Records for this exercise >>
↓
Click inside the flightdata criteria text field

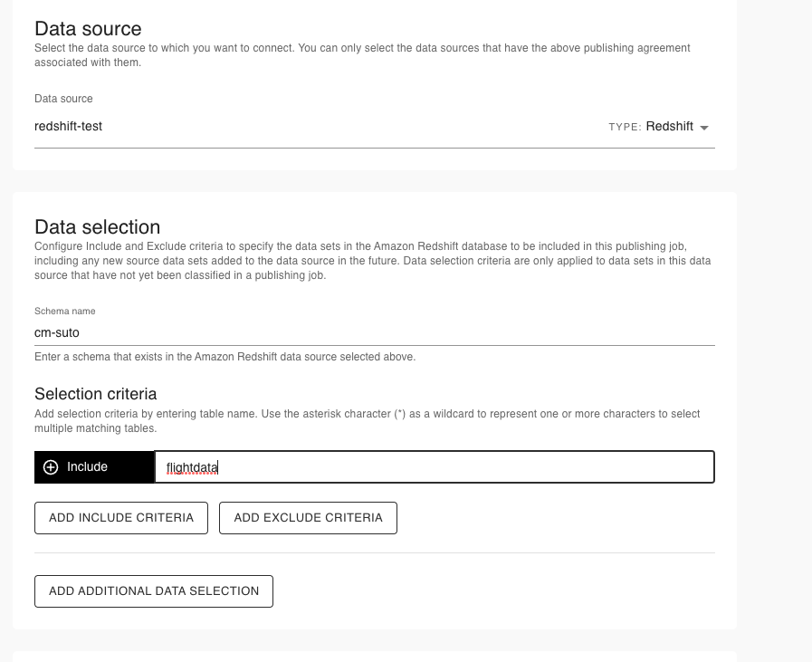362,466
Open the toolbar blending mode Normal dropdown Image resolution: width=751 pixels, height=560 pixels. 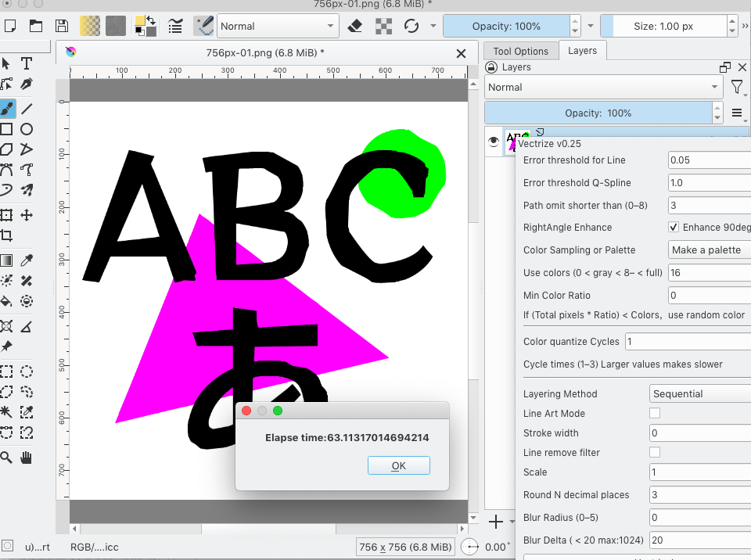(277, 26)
↑
↓
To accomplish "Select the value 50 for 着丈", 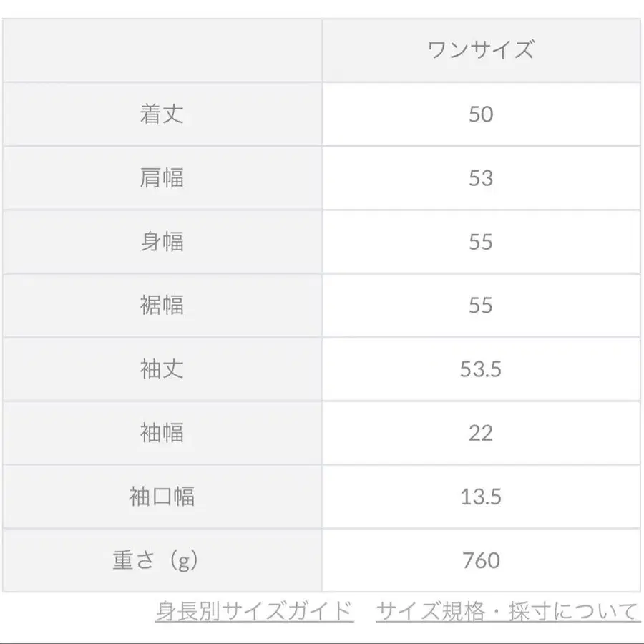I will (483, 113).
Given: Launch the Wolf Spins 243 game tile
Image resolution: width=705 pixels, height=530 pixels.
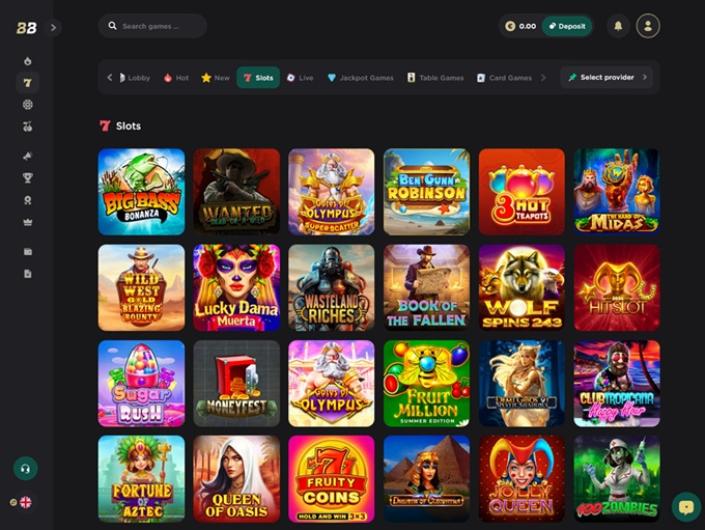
↑
↓
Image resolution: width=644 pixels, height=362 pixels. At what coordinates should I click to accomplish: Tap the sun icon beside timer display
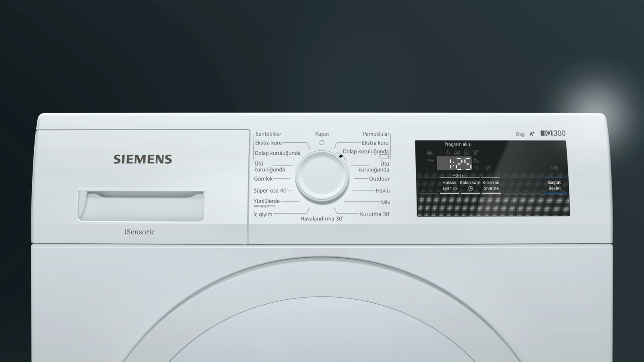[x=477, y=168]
↑
What you need to do >> Look above for the line with "Given: Launch the Wolf Spins 243 game tile" and the line with "Image resolution: width=705", and reproduce exactly those two lines plus every line between, nothing more.

Solution to the exercise >>
Given: Launch the Wolf Spins 243 game tile
Image resolution: width=705 pixels, height=530 pixels.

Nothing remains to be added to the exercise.